Patients may complain of pain at the injection site after subcutaneous (s.c.) administration of erythropoietin (EPO). Local pain due to s.c. EPO into the thigh was evaluated in 60 hemodialysis patients in a double-blind, placebo-controlled study. Identical volumes and concentrations (2000 IU in 0.5 ml) of phosphate-buffered epoetin-alpha (EPO-alpha ph), citrate-buffered epoetin-alpha (EPO-alpha ci) and epoetin-beta (EPO-beta) were compared to 0.5 ml of 0.9% saline (SAL), used as placebo. The patients received the 4 injections at the same occasion. For pain evaluation, a verbal scale ranging from no pain (0) to extremely painful (5) and a 10 cm ungraduated visual analogue score (VAS) (0 = no pain, 10 = maximal pain) were used. Treatment acceptance was assessed (yes/no) and expressed as a percentage of the population. Ranking of the preparations from 1 to 4 according to increasing local discomfort was performed. Median verbal pain scores and interquartile ranges were 1.0 (0-2) for SAL, 0.0 (0-2) for EPO-beta, 1.5 (0-3) for EPO-alpha ph (p < or = 0.05 vs SAL and EPO-beta) and 3.0 (2-4) for EPO-alpha ci (p < or = 0.001 vs EPO-alpha ph). VAS was 0.9 (0.5-2.5) for SAL, 0.9 (0.4-2.4) for EPO-beta, 2.7 (0.8-5.7) for EPO-alpha ph (p < or = 0.001 vs SAL and EPO-beta) and 4.2 (1.7-6.4) for EPO-alpha ci (p < or = 0.001 vs EPO-alpha ph). Treatment acceptance was 73% for SAL, 78% for EPO-beta, 60% for EPO-alpha ph (p < or = 0.05 vs EPO-beta) and 32% for EPO-alpha ci (p < or = 0.05 vs EPO-alpha ph).
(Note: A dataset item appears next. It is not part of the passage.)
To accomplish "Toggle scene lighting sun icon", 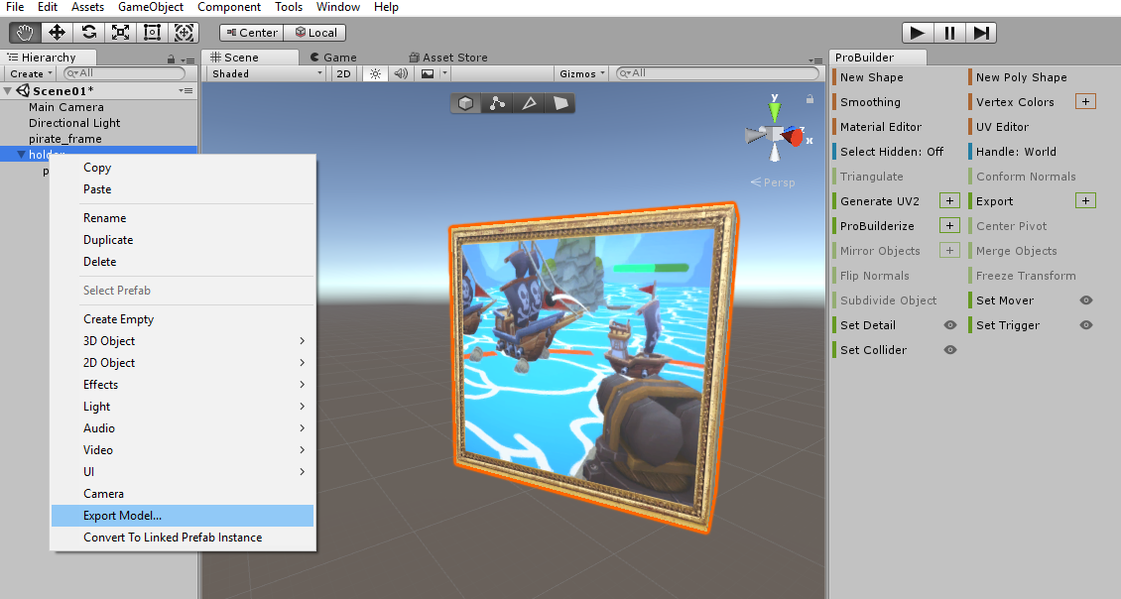I will (375, 73).
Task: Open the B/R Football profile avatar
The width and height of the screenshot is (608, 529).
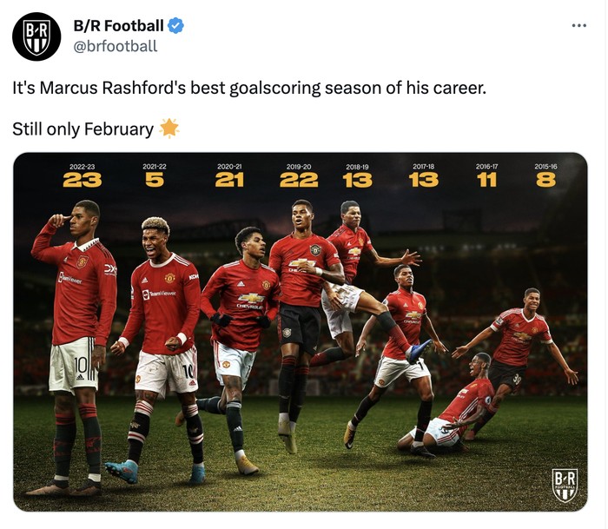Action: click(x=36, y=36)
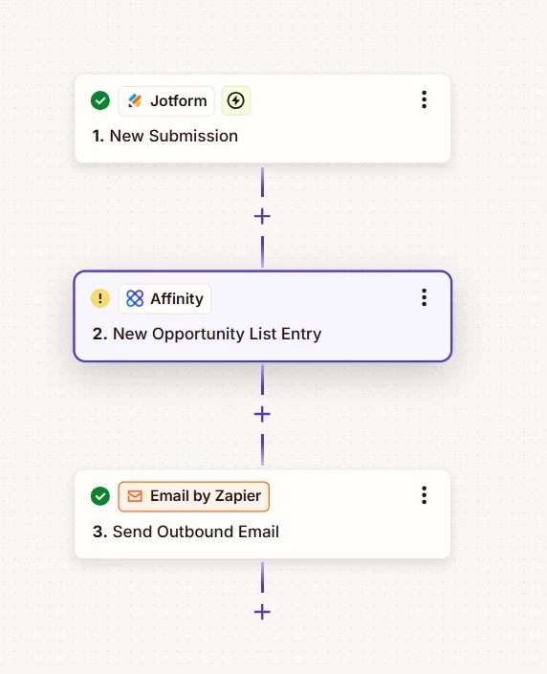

Ranking was 2 (1-3) for SAL, 2 (1-2) for EPO-beta, 3 (1-4) for EPO-alpha ph (p < or = 0.05 vs SAL and EPO-beta) and 4 (3-4) for EPO-alpha ci (p < or = 0.05 vs SAL and EPO-beta) and 4 (3-4) for EPO-alpha ci (p < or = 0.001 vs EPO-alpha ph). In conclusion, s.c. EPO-alpha ph is better accepted than s.c. EPO-alpha ci. However, s.c. EPO-beta is less painful.